For the word "Beach", state how many lines of the listing below contain it. Give the number and nothing more.

Information:
────
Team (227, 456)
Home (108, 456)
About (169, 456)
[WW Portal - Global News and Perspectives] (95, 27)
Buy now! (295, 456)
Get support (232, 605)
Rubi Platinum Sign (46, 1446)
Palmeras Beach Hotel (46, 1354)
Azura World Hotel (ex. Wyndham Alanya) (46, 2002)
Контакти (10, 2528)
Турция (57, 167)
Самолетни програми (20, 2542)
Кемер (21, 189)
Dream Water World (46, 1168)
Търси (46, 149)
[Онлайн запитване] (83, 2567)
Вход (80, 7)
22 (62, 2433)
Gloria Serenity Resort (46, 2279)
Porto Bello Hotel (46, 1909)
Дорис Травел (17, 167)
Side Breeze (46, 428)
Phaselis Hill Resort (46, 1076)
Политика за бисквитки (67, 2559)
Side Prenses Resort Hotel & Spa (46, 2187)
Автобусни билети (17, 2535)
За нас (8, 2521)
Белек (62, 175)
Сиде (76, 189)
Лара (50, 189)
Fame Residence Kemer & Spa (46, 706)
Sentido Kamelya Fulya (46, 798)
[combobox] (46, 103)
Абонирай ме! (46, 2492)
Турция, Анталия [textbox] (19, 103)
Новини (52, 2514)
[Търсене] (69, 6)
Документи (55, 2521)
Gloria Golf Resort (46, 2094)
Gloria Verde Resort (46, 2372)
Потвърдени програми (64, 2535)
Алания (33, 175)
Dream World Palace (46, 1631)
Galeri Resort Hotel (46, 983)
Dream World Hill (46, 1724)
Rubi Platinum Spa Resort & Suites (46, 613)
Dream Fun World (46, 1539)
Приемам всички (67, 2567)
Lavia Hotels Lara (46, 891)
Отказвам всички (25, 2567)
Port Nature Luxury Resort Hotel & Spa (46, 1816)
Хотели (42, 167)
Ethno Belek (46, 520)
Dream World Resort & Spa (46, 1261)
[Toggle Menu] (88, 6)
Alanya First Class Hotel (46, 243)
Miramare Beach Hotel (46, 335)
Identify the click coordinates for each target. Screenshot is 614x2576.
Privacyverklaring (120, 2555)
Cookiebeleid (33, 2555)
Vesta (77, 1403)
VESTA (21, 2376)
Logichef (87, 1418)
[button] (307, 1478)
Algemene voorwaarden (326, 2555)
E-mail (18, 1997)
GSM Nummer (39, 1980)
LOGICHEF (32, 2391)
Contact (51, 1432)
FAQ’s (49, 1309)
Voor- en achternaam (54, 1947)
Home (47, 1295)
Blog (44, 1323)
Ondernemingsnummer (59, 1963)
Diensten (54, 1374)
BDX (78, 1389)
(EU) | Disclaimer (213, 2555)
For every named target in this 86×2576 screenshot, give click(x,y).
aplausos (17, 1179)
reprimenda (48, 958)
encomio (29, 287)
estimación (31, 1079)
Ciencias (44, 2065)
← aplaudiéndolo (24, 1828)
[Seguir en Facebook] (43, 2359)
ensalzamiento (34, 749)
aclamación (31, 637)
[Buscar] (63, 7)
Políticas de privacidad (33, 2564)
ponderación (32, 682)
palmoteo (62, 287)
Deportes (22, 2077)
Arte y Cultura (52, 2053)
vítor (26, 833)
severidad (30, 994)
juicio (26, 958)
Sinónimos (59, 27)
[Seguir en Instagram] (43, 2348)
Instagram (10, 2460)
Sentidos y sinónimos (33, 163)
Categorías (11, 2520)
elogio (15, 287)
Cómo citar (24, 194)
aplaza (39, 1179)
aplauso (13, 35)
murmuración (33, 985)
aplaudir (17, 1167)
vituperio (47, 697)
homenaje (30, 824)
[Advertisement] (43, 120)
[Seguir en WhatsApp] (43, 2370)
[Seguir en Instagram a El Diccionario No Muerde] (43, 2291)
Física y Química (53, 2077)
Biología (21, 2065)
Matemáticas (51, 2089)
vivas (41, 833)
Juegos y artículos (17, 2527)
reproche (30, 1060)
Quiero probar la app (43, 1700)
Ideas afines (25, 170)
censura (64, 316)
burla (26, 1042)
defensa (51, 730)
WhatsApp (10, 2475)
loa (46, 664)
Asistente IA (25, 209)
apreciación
────
Problem solution: 2